Debiasing Decisions by Manipulating Thinking Modes
A vast literature suggests that sometimes, instructing people to engage in deliberative thinking can debias such decisions (Bartels, 2006; Cryder et al., 2017; Gneezy et al., 2014; Mrkva, 2017; Small et al., 2007). However, deliberative thinking can also backfire. While deliberation does indeed diminish the identifiable victim effect, it does so by reducing donations to the identified victim, rather than by increasing donations to unidentified ones, (Moche et al., 2022; Small et al., 2007). We suggest that this occurs because people often fail to acknowledge key aspects that should be considered in each situation, thereby failing to allocate attention to the central attributes of a dilemma (Mrkva et al., 2020; Mrkva & Van Boven, 2017; Pachur et al., 2018). Thus, it is not enough to ask people to “think hard”—they should also be focused on what to think about. Building on findings by Huber (2010) that asking people to think about the extent to which relevant, yet overlooked, attributes should be considered increases decision quality (e.g., by reducing bias, or enhancing consistency), we propose the use of “structured analysis of personal criteria” (hereafter, structured analysis) as a way to direct decision makers’ attention to the most prominent aspects in the decision context—which, in the case of situations involving human lives, is saving lives. However, while Huber’s work examined contexts in which there was a normative decision—which most people would perceive as the better choice—here we focus on decision problems in which the “right” choice depends on the decision maker’s values and beliefs. We propose that when the decision context includes saving human lives, asking people to rate the extent to which saving lives (and other relevant attributes) should affect their decisions, can increase their attention to this important aspect, and maximize the number lives saved.

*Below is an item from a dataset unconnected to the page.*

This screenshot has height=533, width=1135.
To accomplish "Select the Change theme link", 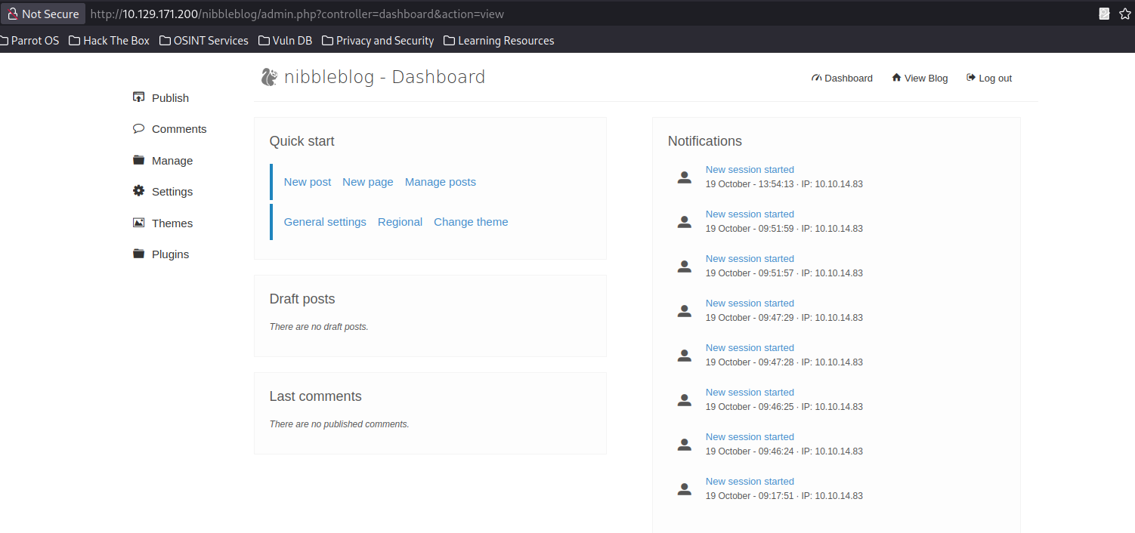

Moreover, while Huber (2010) demonstrated the advantage of structured analysis in improving decisions compared with no intervention, we expand on those findings by comparing the structured analysis method to the well-studied method of eliciting deliberative thinking. We propose that structured analysis has the potential to improve decisions in life-saving contexts above and beyond the classic deliberative method, as it helps the decision maker identify the most relevant attributes of the situations, bring them to the forefront, and increase behaviors that align with them.
Current Study
We test the effect of structured analysis on subsequent life-maximizing decisions in two distinct contexts. To achieve high external validity, we measured participants’ responses to naturally occurring real-life events. In Experiment 1, we tested the effect of structured analysis on people’s preferences regarding COVID-19 pandemic mitigation policies. Specifically, we tested whether structured analysis could increase people’s preferences for policies attempting to minimize the number of pandemic victims, despite its financial and psychological burdens. In Experiment 2, we explored whether structured analysis can overcome the well-known in-group bias and lead people to prefer to donate to more out-group members over fewer in-group members.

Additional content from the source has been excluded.